Natalia Giraldo

Personal information
- Full name: Natalia Giraldo Alzate
- Date of birth: 19 May 2003 (age 23)
- Place of birth: Pensilvania, Caldas, Colombia
- Height: 1.67 m (5 ft 6 in)
- Position: Goalkeeper

Team information
- Current team: América de Cali
- Number: 1

Senior career*
- Years: Team / Apps / (Gls)
- 2019-: América de Cali / 31 / (0)

International career^{‡}
- 2020–2022: Colombia U-20 / 15 / (0)
- 2022–: Colombia / 3 / (0)

Medal record
Women's football
Representing Colombia
Copa América Femenina
| Runner-up | 2022 Colombia |  |
Central American and Caribbean Games
| Silver medal – second place | 2026 Santo Domingo | Team |
Bolivarian Games
| Gold medal – first place | 2022 Valledupar | Team |

= Natalia Giraldo =

Colombian footballer (born 2003)

→ **TASK OBJECTIVE**: Can you reproduce the Natalia Giraldo profile word for word, from "Personal information" up to and including "Cali / 31 / (0)"? The lines that follow are separate material, unrelated to the Natalia Giraldo profile.

→ **EXTRACTED RECORDS**:

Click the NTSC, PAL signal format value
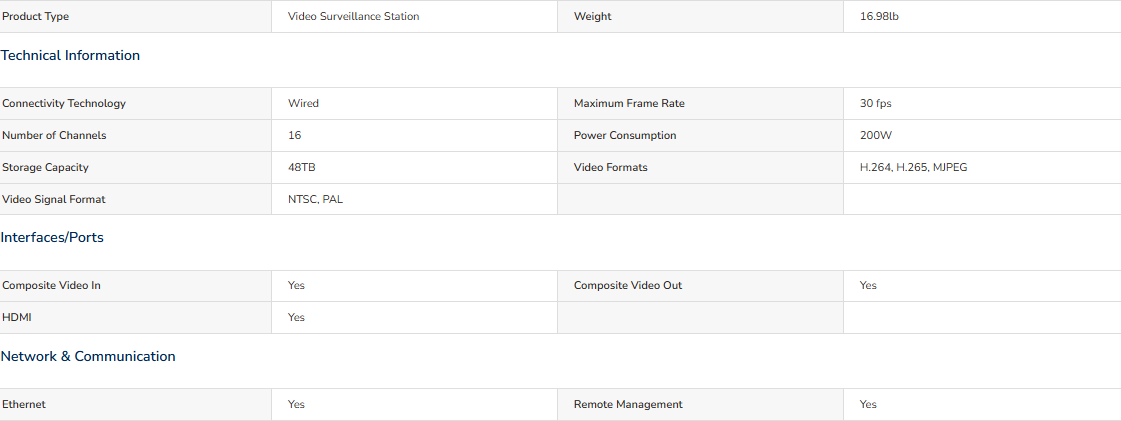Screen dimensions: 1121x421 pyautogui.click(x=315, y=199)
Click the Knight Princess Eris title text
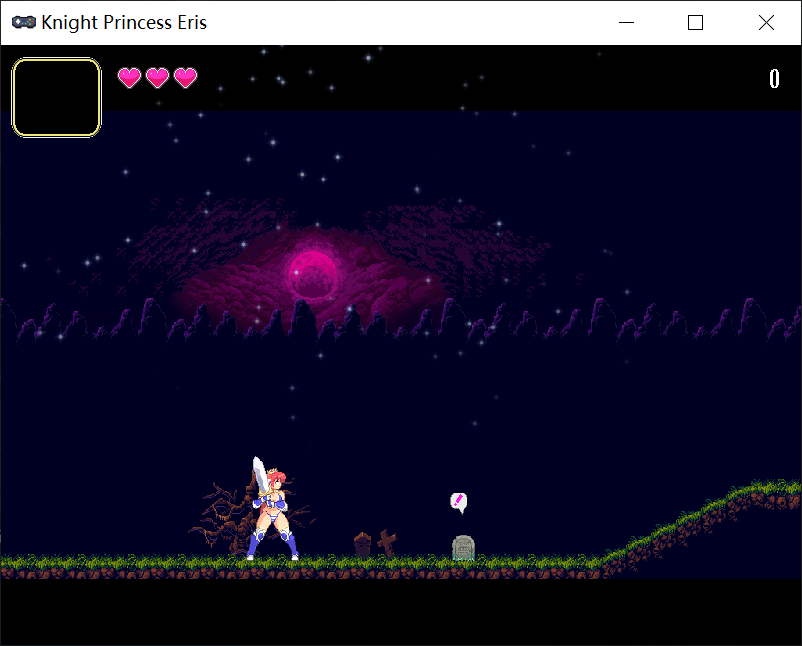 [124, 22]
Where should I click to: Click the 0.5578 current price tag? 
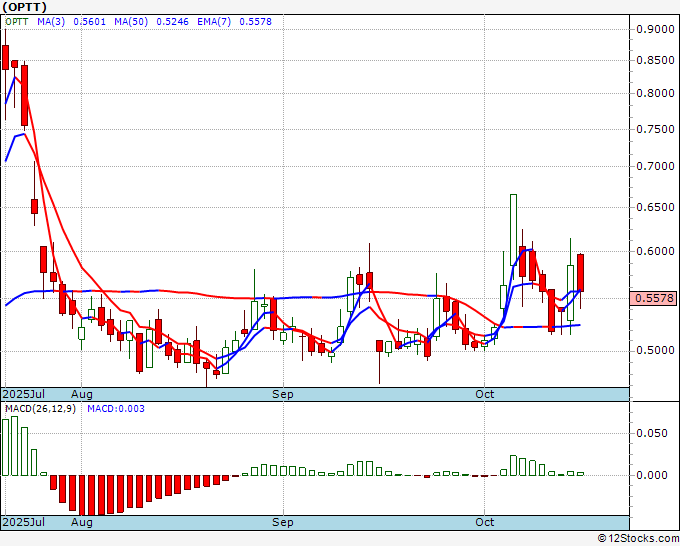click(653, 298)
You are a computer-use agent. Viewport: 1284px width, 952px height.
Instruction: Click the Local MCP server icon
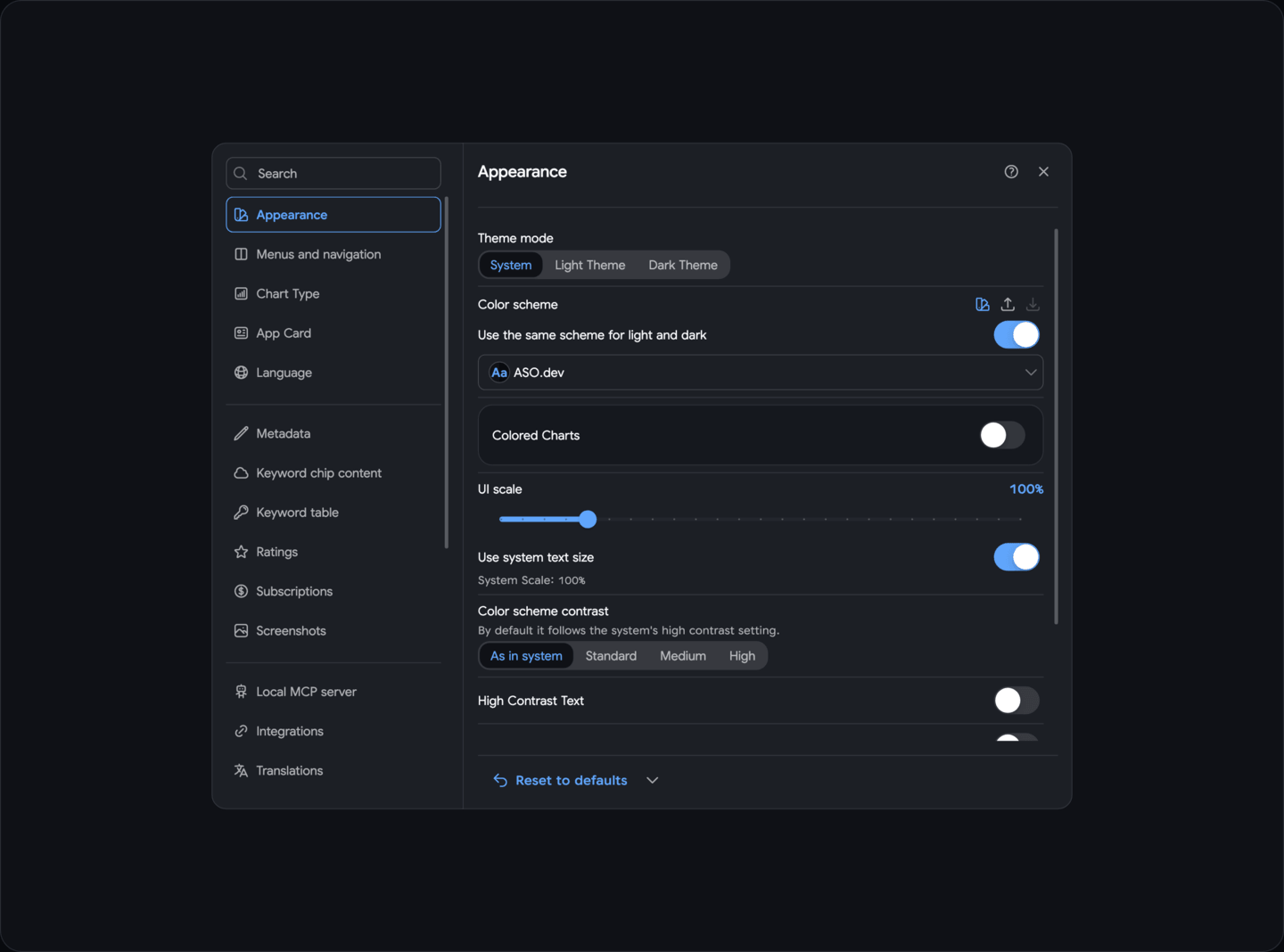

→ **SOLUTION TO THE EXERCISE**:
Personal information
- Full name: Natalia Giraldo Alzate
- Date of birth: 19 May 2003 (age 23)
- Place of birth: Pensilvania, Caldas, Colombia
- Height: 1.67 m (5 ft 6 in)
- Position: Goalkeeper

Team information
- Current team: América de Cali
- Number: 1

Senior career*
- Years: Team / Apps / (Gls)
- 2019-: América de Cali / 31 / (0)